Cependant, nous ne pouvons pas dire ce que les fouilles et les découvertes futures pourraient révéler sur la vie de Henuttaneb et son rôle dans la société en tant que fille du pharaon.
Néanmoins ...
Son inclusion dans l'imagerie royale indique qu'elle a été honorée comme faisant partie de la famille du roi.
Elle est représentée dans quelques-uns des monuments légendaires de son père, notamment :
- Aux Colosses de Memnon (positionnés d'un côté du trône du souverain !),
- Et au temple funéraire d'Amenhotep III à Kom el-Hetan.
Calcaire.
Nouvel Empire, 18e dynastie, vers 1 388 - 1 350 B.C.E.
Anciennement dans la collection de Dominique Mallet, acquise avant 1930.
Antiquities, Christie's, Londres, 30 avril 2008, lot 236.

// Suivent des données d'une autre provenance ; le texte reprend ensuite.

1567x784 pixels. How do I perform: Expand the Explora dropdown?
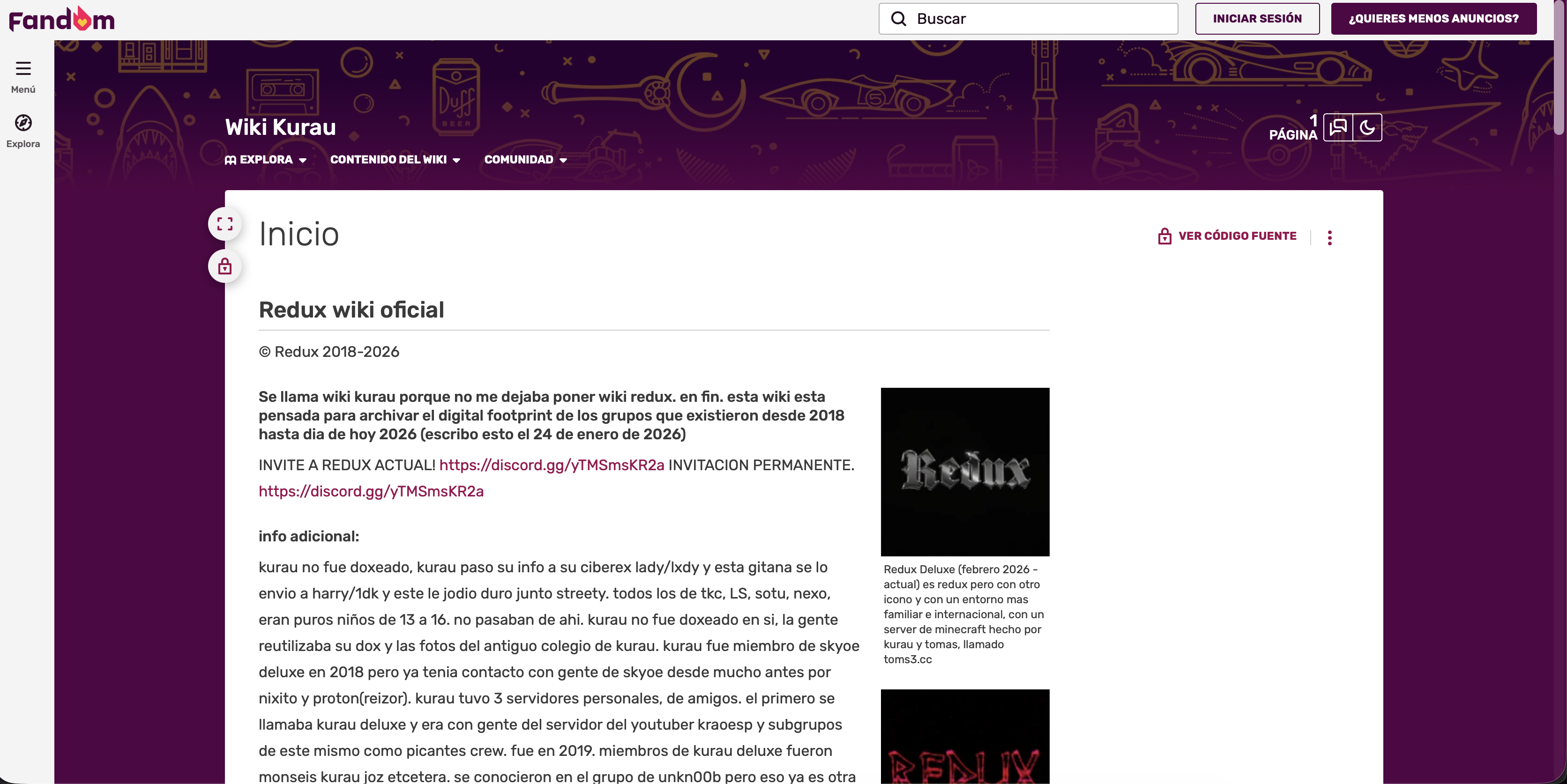[266, 160]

Lire la suite : https://egypt-museum.com/henuttaneb-daughter-of.../
À LA PRINCESSE HENUTTANEB : NOUS RECHERCHONS SES TRACES de Luisa Bovitutti ...
- La statue de sept mètres de haut (n° JE33906 du musée du Caire) représente non seulement Amenhotep III et la reine Tiyi, mais aussi trois de leurs filles en taille réduite ; au centre du groupe sculptural, debout entre les parents, se trouve la princesse Henuttaneb, tandis que les deux sœurs sont placées de chaque côté !

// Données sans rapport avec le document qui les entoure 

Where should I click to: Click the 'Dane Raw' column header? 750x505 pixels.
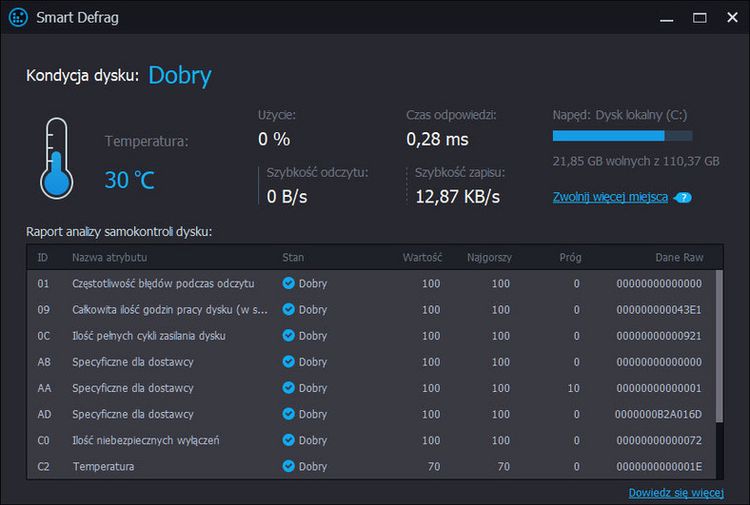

Henuttaneb, dont le nom signifie "Dame des Deux Terres", était la troisième fille du souverain après Sitamon et Isis (ou Isis ou Iset) et était donc la sœur d'Akhenaton, peut-être la tante de Toutankhamon (si Akhenaton était bien son père) ...
Amenhotep III épousa ses deux filles aînées en leur donnant le titre de "Grande Épouse Royale", et il est probable que le même honneur revint également à la troisième fille, car sur la plaque représentée dans l'image de droite, son nom est inscrit dans un cartouche, un privilège réservé aux souverains et aux reines !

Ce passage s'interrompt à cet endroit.